An Asymptotic Preserving Scheme for the Diffusive Limit of Kinetic systems for Chemotaxis

TL;DR

This paper develops an asymptotic preserving numerical scheme for kinetic models of chemotaxis, accurately capturing the diffusive limit and long-term behavior, including blow-up phenomena, in both one and two dimensions.

Contribution

It introduces a novel asymptotic preserving scheme for kinetic chemotaxis models that effectively approximates solutions near blow-up and extends to two-dimensional radial cases.

Findings

Scheme accurately approximates solutions before blow-up

Solutions tend to steady states over long times

Blow-up behavior is numerically characterized

Abstract

In this work we numerically study the diffusive limit of run & tumble kinetic models for cell motion due to chemotaxis by means of asymptotic preserving schemes. It is well-known that the diffusive limit of these models leads to the classical Patlak-Keller-Segel macroscopic model for chemotaxis.
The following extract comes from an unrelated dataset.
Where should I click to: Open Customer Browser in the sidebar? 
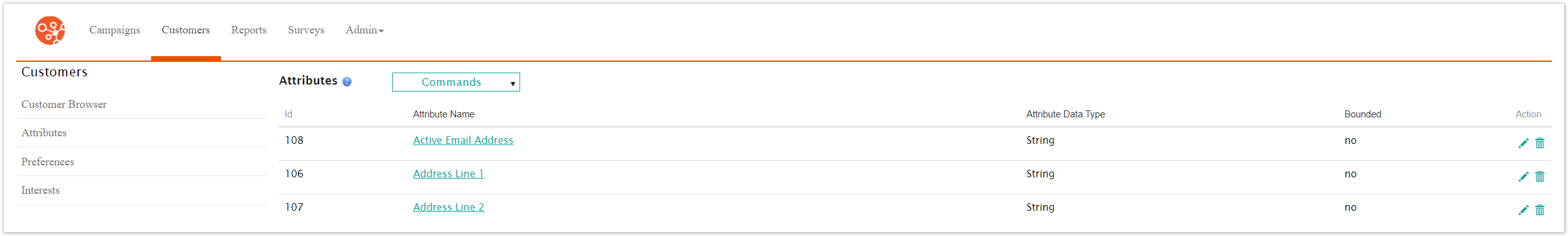(x=64, y=104)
We will show that the proposed scheme is able to accurately approximate the solutions before blow-up time for small parameter. Moreover, the numerical results indicate that the global solutions of the kinetic models stabilize for long times to steady states for all the analyzed parameter range. We also generalize these asymptotic preserving schemes to two dimensional kinetic models in the radial case. The blow-up of solutions is numerically investigated in all these cases.